Face aux tensions croissantes liées à l’exploitation anarchique du bois, le Groupe des Jeunes pour la Paix de Ngoumbélé a pris l’initiative de réunir exploitants artisanaux, chefs coutumiers et autorités forestières afin de promouvoir le dialogue et prévenir tout risque de conflit.
Lors de cette rencontre, les participants ont débattu des pratiques actuelles, des dangers pour la communauté et de la nécessité d’un encadrement plus responsable. Anastase Olga Bagourou, cheffe de cantonnement forestier de la Kémo, a rappelé les règles essentielles du code forestier centrafricain.

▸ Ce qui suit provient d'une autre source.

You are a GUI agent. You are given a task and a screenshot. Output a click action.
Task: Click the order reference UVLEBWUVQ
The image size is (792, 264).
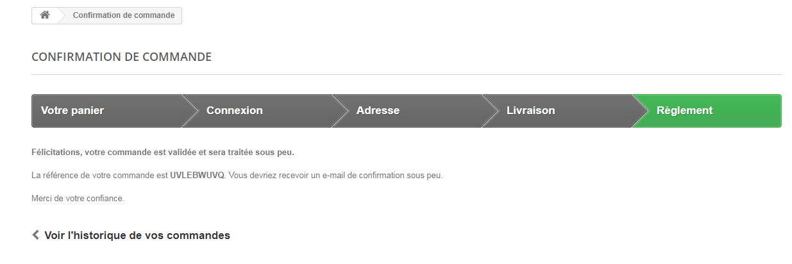point(197,175)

De son côté, Danielle Kokazangba a mis en lumière les impacts environnementaux d’une exploitation non maîtrisée.
Ces échanges ont abouti à des recommandations adressées aux autorités et ont renforcé la compréhension entre jeunes, artisans et leaders locaux. Tous ont insisté sur l’importance de maintenir ce dialogue pour préserver la paix et protéger les ressources naturelles.

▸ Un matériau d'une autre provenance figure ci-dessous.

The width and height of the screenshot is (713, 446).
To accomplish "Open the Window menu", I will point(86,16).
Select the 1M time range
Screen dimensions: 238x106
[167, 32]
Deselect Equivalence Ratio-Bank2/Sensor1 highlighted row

Cette initiative s’inscrit dans le cadre du projet « Les voies vers l’autonomisation », soutenu par l’ONG internationale Conciliation Ressources (CR), financé par le Fonds PBF et mis en œuvre par la Fondation Vegas Jeune pour le Développement (FVJD). Ce programme vise à encourager la participation des jeunes à la culture démocratique en République centrafricaine.